Data collection focuses on primary and secondary data. For the purpose of gathering primary data from the employees and managers working for retail businesses, a survey questionnaire was created to ask about the influence of big data analysis in the retail sector. The questionnaire was divided into several sections, each of which had inquiries to gather data relevant to the factors mentioned. The corporations’ acceptance and application of analysis in decision-making were captured by five questions for each variable, each with a five-point Likert scale. A large number of participants were then contacted through email utilizing personal contacts to distribute the final online survey. People who work in the retail sector, particularly in supermarkets, department stores, and internet shopping, made up the respondents’ profiles.
Design of questionnaire
Through the survey data, the proposed hypothesis was tested.

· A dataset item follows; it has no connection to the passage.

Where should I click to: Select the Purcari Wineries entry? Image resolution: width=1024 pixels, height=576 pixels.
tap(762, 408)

The data for the survey is in the form of a questionnaire. The questionnaire was developed using a Likert scale ranging from “highly satisfied” (1) and “highly dissatisfied” (5). The scale allowed for the employment of a special grading system that made it possible to ask respondents how much they agreed with various statements made about a particular issue. This survey was conducted to investigate the relationships between several independent and dependent variables in relation to the effects of big data on the retail industry.
Sampling technique and sample size
The demographic must be described in a way that makes it apparent who is to include it and who is to be excluded. Convenience sampling, like unrestricted strata sampling, enables a researcher to select subgroups in accordance with their preferences for filling units within a given stratum. The necessary data from employees and managers respondents of selected retail industry were chosen for the study. 400 questionnaires were given out by the researcher to the respondents. In that 311 were completely filled and remaining were unfilled. All statements were addressed to the 311 respondents that made up the final sample.

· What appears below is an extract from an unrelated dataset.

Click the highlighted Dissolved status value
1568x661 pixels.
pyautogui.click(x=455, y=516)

In this research work, the required information was collected from both male and female respondents. From the analysis, we have found that 59.5% of respondents were male and the remaining 40.5% of respondents were female. Also, nearly 17.7% of respondents answered were aged between 25–30 yr, 17.4% of respondents aged between 31–35 yrs, 30.9% of respondents were aged 36–40 yrs, 11.9% of respondents have aged 40–45 yrs, and 22.2% of respondents were of the aged 45 yrs and more. By analyzing the level of study of the candidates we found that 20.3% of respondents were qualified with a diploma, 29.3% of the respondents were qualified with a bachelor’s degree, 35.7% of respondents were qualified with a master’s degree, and 14.8% of respondents were qualified with others. From analyzing the job experience of candidates, we found that 25.4% of respondents were less than 2 yrs, 17.7% of respondents were 3 to 6 yrs, 30.7% of respondents were 6 to 10 yrs, and 19.9% of respondents were more than 10 yrs. The analysis of the demographic profile of respondents is mentioned in Table 2.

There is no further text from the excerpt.